The EU Standing Committee on Plants, Animals, Food and Feed continues to be deadlocked over renewal of licences for glyphosate use, which, unless extended, will expire on 30 June 2016.
The Alliance’s concern is that the European Food Safety Authority (EFSA) argues that, based on risk-assessment, glyphosate is unlikely to cause cancer in humans, despite the view of the International Agency for Research on Cancer (IARC), part of the World Health Organisation (WHO) that glyphosate is "probably carcinogenic". The Alliance argues that the EFSA opinion is flawed, since it was based on unpublished regulatory studies (which the industry has offered to make available).
Ruscoe said: "EFSA’s conclusions were based on studies, already comprehensively reviewed by EU regulators, which considered risk as well as intrinsic hazard. The IARC assessment only considered hazard, not risk. In addition, their main cancer link to glyphosate are controversial studies on non-Hodgkin lymphoma – which diagnosis is no longer used because it is too imprecise. Over 60 good genotoxicity studies on glyphosate show no evidence of harm from any likely human exposure."
Equally importantly, the WHO Joint Meeting of Pesticides Residues (JMPR) committee, which provides definitive ruling on safe limits of pesticide residues, has pronounced that glyphosate residues do not pose a risk to consumers. "The Green Alliance just focuses on those results which suit their purpose," said Ruscoe.
The Alliance also attacks glyphosate as an "antibiotic", deleterious to soil humus and to mycorrhizae. "Studies with glyphosate on earthworms, arthropods, and microbial soil nitrogen transformation show no effect from the highest rate used," said Ruscoe. "I have asked to see the science on which these assertions of environmental harm (and others on the Alliance’s website) are based."
BCPC also challenges the Greens’ opposition to GM (and associated) technologies. The recent US Academy of Sciences, Engineering and Medicine report, covering 900 studies over three decades, found no evidence of adverse effects of GM foods on human health or the environment. "Given this report, I would like to know how the Alliance can continue to justify its ideological opposition to genetic modification of crops," said Ruscoe.

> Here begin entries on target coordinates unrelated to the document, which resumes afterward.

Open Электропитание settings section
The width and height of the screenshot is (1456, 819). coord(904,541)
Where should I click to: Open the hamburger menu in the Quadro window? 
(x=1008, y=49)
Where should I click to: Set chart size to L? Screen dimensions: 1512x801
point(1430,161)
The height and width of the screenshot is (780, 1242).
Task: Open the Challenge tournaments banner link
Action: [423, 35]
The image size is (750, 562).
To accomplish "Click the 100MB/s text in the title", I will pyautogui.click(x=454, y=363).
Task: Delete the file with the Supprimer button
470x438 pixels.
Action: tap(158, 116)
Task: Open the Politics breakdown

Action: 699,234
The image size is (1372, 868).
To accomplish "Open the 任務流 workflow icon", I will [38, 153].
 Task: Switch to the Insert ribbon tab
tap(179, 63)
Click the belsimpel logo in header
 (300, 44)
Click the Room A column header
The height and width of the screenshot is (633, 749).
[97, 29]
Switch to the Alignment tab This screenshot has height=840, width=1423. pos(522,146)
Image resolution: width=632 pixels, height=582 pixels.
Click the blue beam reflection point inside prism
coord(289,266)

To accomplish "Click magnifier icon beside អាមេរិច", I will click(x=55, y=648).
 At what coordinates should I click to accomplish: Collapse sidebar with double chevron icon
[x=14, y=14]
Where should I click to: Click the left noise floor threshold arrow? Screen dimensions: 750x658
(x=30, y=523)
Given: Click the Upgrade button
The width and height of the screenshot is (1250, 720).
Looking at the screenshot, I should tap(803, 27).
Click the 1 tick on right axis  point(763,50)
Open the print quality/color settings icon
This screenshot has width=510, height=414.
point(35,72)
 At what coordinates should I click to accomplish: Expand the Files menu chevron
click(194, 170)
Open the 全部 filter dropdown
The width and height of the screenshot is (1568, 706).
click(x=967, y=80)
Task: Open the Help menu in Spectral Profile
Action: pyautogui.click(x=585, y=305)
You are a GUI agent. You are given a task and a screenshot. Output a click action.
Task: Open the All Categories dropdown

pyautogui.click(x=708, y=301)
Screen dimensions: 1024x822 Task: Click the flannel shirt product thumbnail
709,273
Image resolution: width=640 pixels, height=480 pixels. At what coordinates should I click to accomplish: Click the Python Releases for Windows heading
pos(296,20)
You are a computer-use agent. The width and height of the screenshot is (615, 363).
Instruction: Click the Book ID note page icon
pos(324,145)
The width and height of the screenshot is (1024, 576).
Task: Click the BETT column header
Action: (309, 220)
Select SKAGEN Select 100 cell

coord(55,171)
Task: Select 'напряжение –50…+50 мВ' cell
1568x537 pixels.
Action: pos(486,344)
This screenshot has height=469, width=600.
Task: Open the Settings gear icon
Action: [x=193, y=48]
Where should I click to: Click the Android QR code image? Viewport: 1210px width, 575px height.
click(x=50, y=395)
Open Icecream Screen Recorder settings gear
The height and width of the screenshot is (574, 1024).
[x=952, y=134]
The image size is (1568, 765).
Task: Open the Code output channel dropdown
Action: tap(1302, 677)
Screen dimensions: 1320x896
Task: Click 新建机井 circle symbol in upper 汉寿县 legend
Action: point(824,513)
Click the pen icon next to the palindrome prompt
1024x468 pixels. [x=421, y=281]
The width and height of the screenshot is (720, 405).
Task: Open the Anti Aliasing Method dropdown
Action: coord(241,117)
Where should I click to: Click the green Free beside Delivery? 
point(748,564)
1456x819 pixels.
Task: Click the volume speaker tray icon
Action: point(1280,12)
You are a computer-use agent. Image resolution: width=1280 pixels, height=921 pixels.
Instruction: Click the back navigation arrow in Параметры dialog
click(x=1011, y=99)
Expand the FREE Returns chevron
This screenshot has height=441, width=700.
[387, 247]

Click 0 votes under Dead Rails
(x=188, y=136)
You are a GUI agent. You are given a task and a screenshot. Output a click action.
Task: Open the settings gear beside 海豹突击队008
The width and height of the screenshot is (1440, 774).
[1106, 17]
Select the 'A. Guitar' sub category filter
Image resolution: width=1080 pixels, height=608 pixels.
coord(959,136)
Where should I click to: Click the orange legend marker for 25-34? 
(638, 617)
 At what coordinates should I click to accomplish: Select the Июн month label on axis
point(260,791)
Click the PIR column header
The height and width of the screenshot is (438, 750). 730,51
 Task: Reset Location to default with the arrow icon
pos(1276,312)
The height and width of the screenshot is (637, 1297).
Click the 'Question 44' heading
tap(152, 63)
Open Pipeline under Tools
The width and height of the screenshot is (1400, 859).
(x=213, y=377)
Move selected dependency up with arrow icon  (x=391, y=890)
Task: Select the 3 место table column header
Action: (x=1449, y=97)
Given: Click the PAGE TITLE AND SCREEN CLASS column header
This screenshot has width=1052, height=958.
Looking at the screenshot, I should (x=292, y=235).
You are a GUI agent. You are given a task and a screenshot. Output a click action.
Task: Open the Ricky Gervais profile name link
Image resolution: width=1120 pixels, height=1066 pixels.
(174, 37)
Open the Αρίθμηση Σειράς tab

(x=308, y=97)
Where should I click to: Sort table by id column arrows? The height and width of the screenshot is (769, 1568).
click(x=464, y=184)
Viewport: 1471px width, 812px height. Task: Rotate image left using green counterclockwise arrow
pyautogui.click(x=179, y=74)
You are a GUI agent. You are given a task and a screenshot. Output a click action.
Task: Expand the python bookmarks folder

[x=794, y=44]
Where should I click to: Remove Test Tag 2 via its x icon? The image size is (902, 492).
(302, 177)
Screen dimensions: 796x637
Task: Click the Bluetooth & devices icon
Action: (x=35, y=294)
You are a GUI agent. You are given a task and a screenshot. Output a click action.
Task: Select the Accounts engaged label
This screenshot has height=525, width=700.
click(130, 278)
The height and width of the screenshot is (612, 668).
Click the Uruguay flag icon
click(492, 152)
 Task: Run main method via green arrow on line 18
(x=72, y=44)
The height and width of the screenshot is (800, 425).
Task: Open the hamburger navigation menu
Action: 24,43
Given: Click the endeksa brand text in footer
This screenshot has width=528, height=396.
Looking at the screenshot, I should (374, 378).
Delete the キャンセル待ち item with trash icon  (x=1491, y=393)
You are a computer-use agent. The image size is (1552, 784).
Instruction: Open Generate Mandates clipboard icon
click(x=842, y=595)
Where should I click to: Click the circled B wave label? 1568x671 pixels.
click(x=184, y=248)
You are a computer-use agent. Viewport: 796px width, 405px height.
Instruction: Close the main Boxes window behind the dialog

Finally, BCPC’s letter points out that by invoking the "Precautionary Principle" to counter technologies showing any hazard, despite the evidence of safety from scientific risk-assessment, the Alliance attacks tools essential to feeding rising global populations. It states that it is paradoxical that the Alliance attacks intensive farming, which results in less land being converted to food production, and so actually supports the Greens’ agenda to preserve the world’s natural environment."Such abuse of the "Precautionary Principle" is stultifying progress in a range of innovation-based industries, not just agriculture, and making EU growth in prosperity and employment fall further behind that of other trading blocs – which the EU was set up to compete with," said Ruscoe.